Wochenlang sorgen die Haderthauers für Schlagzeilen. Doch irgendwann ist die Geschichte durch. Die Klickzahlen im Netz lassen nach. Man wendet sich wieder anderen Themen zu. Die Redaktionen verlieren das Interesse an weiteren Recherchen. Haderthauer? Kalter Kaffee. „Die Abendzeitung war damals meine einzige Anlaufstelle“, so Reister „und das, obwohl es der finanziell am dreckigsten ging.“ Tatsächlich geht das Münchner Traditionsblatt nur wenig später in die Insolvenz.

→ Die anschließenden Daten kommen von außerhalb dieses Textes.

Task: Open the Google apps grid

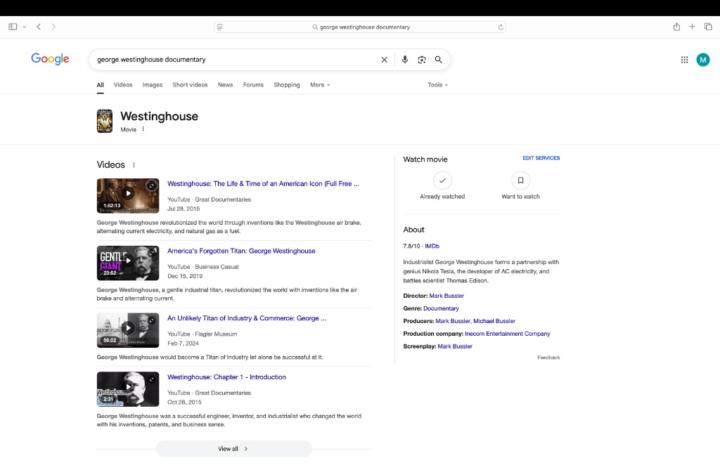Action: pos(684,60)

Als Christine Haderthauer bei den Landtagswahlen im Herbst in ihrem Ingolstädter Wahlbezirk ein Rekordergebnis einfährt, sind die Geschäfte mit dem Mörder und den Modellautos endgültig vergessen. Horst Seehofer befördert die Sozialministerin zur Chefin seiner Staatskanzlei, manche sehen in ihr sogar eine Anwärterin für das Ministerpräsidentenamt. Haderthauer am Höhepunkt ihrer politischen Karriere.
Die Netzaktivisten
Doch die Politikerin hat ihre Rechnung ohne Nixe Muschelschloss gemacht. Schon einmal hätte die Netzaktivistin einer Ministerin beinahe den Job gekostet. Im Fall Mollath trug Muschelschloss mit ihren unzähligen Tweets dazu bei, dass Justizministerin Merk immer weiter in die Defensive geriet. Chefredakteure, Korrespondenten und Reporter aus der ganzen Welt folgen der geborenen Münchnerin auf Twitter. „Es ist schön, dass man Journalisten mit der Nase auch mal auf was drücken kann, wenn’s nötig ist“, sagt sie.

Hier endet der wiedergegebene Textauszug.